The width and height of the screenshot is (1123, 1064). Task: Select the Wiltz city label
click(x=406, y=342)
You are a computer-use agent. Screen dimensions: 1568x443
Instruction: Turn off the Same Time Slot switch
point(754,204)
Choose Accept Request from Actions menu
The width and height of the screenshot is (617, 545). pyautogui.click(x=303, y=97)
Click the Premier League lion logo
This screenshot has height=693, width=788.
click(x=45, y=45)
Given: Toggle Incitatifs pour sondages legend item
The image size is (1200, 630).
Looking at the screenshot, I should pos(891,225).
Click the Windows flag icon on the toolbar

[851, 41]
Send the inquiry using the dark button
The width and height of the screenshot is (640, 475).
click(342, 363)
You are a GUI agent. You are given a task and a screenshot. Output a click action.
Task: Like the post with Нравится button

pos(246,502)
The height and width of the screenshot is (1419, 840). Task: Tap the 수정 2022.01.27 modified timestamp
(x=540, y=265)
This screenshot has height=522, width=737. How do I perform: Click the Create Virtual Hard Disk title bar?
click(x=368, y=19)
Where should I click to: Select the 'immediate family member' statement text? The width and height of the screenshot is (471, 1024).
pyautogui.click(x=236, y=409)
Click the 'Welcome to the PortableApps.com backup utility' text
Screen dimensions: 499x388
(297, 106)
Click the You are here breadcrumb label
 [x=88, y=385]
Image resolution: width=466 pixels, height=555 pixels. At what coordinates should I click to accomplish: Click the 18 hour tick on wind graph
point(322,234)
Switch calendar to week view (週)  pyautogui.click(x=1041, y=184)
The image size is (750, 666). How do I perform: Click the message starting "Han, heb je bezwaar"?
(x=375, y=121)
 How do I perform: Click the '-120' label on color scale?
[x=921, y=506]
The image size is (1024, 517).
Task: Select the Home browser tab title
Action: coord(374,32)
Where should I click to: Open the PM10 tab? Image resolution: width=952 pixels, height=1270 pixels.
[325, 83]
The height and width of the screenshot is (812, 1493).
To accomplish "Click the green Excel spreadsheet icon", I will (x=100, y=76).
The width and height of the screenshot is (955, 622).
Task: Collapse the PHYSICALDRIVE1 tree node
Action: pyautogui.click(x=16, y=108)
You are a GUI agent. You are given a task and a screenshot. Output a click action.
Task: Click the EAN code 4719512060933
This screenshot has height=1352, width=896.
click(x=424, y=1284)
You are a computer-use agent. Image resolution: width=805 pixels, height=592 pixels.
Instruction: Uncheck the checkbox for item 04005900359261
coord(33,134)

##########

▶ [AIM OF THE TASK] Once you reach the line with "Task: Like the post with Нравится button" in the data above, copy it and every line after it exactly, up to and including the line with "The height and width of the screenshot is (812, 1493).".

▶ [SOLUTION TO THIS TASK]
Task: Like the post with Нравится button

pos(246,502)
The height and width of the screenshot is (1419, 840). Task: Tap the 수정 2022.01.27 modified timestamp
(x=540, y=265)
This screenshot has height=522, width=737. How do I perform: Click the Create Virtual Hard Disk title bar?
click(x=368, y=19)
Where should I click to: Select the 'immediate family member' statement text? The width and height of the screenshot is (471, 1024).
pyautogui.click(x=236, y=409)
Click the 'Welcome to the PortableApps.com backup utility' text
Screen dimensions: 499x388
(297, 106)
Click the You are here breadcrumb label
 [x=88, y=385]
Image resolution: width=466 pixels, height=555 pixels. At what coordinates should I click to accomplish: Click the 18 hour tick on wind graph
point(322,234)
Switch calendar to week view (週)  pyautogui.click(x=1041, y=184)
The image size is (750, 666). How do I perform: Click the message starting "Han, heb je bezwaar"?
(x=375, y=121)
 How do I perform: Click the '-120' label on color scale?
[x=921, y=506]
The image size is (1024, 517).
Task: Select the Home browser tab title
Action: coord(374,32)
Where should I click to: Open the PM10 tab? Image resolution: width=952 pixels, height=1270 pixels.
[325, 83]
The height and width of the screenshot is (812, 1493).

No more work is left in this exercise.